Introduction
One of the most exciting developments in cloud-native computing is the integration of WebAssembly with Kubernetes. While Kubernetes was designed with containers in mind, its modular architecture allows it to orchestrate alternative workloads—including WebAssembly.
This comprehensive guide explores two distinct approaches to running Wasm workloads on Kubernetes, each with unique advantages and trade-offs. The choice between them depends on your specific requirements, existing infrastructure, and operational preferences.
The Problem: Orchestrating Wasm in Kubernetes
Kubernetes natively supports Linux containers through the Container Runtime Interface (CRI). But how do we run Wasm workloads alongside or instead of traditional containers?
The answer lies in Kubernetes’ modular design: two different the answer lies in Kubernetes’ modularity:
- Different container runtimes can be swapped (CRI-O, containerd, etc.)
- Low-level runtimes can be customized or replaced
- New handler types can be registered
This flexibility enabled the development of two distinct approaches to Wasm integration.
Overall Kubernetes Integration Architecture
Before diving into the two methods, understand how Wasm integrates with the Kubernetes stack. At a high level, Kubernetes orchestrates workloads through multiple runtime layers, each with specific responsibilities for managing containers or WebAssembly modules.

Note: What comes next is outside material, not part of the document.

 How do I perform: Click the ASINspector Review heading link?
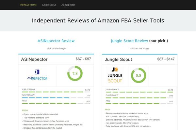pyautogui.click(x=56, y=41)
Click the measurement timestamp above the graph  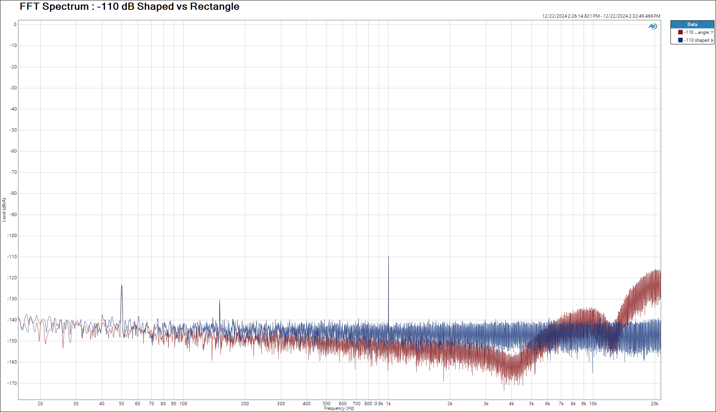coord(601,16)
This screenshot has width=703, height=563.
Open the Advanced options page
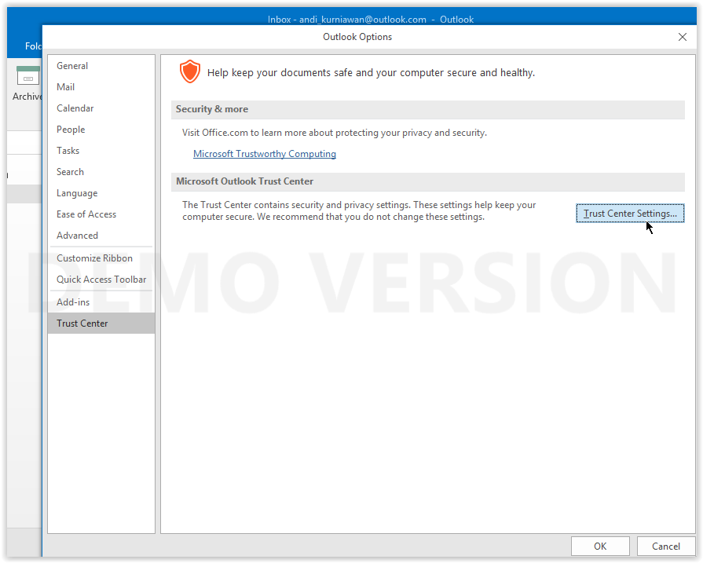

The two methods differ primarily in how the Wasm runtime is invoked and which components are involved.
Hybrid Cluster Architecture
Figure 12 (from thesis): The hybrid K8s cluster architecture with one master node and two worker nodes. Worker node 1 uses CRI-O with crun and WasmEdge runtime, enabling Wasm workload execution. Worker node 2 uses containerd with Fermyon Spin and the traditional runc runtime, also supporting Wasm workloads.
Both methods enable hybrid workloads: traditional containers and Wasm modules running side-by-side in the same cluster.
Method 1: crun with WasmEdge
Overview
This method uses:
- High-level runtime: CRI-O
- Low-level runtime: crun (with native Wasm support)
- Wasm runtime: WasmEdge
- Language: Rust (compiled to Wasm)
Architecture
Figure 10 (from thesis): Worker node architecture with Kubelet, a high-level container runtime (CRI-O), crun low-level runtime, and WasmEdge WebAssembly runtime, enabling the execution of Wasm workloads within a Kubernetes cluster.
How crun Detects Wasm Workloads
The critical question: How does crun know whether to run a container or Wasm module?
The answer: Annotations in the OCI specification
When CRI-O prepares a container, it checks for a special annotation:
run.oci.handler=wasmIf this annotation is present, crun:
- Recognizes the workload as Wasm
- Invokes the Wasm handler instead of container handler
- Passes control to WasmEdge runtime
- WasmEdge creates sandbox and executes Wasm module
// Annotation flow
Container Image Metadata
└─ run.oci.handler=wasm
└─ CRI-O read annotation
└─ CRI-O passes to crun
└─ crun checks annotation
└─ crun invokes Wasm handler
└─ WasmEdge executes moduleMethod 1: Implementation Steps
Step 1: Development Environment Setup
Required Software:
| Component | Version | Purpose |
|---|---|---|
| Rust | 1.75.0 | Programming language |
| WasmEdge | 0.12.1 | Wasm runtime |
| Buildah | 1.32.2 | Container image builder |
# Install Rust
curl --proto '=https' --tlsv1.2 -sSf https://sh.rustup.rs | sh
# Add Wasm target
rustup target add wasm32-wasi
# Install WasmEdge
curl https://raw.githubusercontent.com/WasmEdge/WasmEdge/master/utils/install.sh -sSf | bash
# Install Buildah
sudo apt-get install buildahStep 2: Build Wasm Workload
Project Structure:
my-wasm-service/
├── src/
│ ├── main.rs # Entry point
│ └── lib.rs # Library code
├── Cargo.toml # Rust manifest
└── Dockerfile # Container definitionExample Rust HTTP Server (main.rs):
use std::io::Write;
use std::net::TcpListener;
fn main() {
let listener = TcpListener::bind("0.0.0.0:8080")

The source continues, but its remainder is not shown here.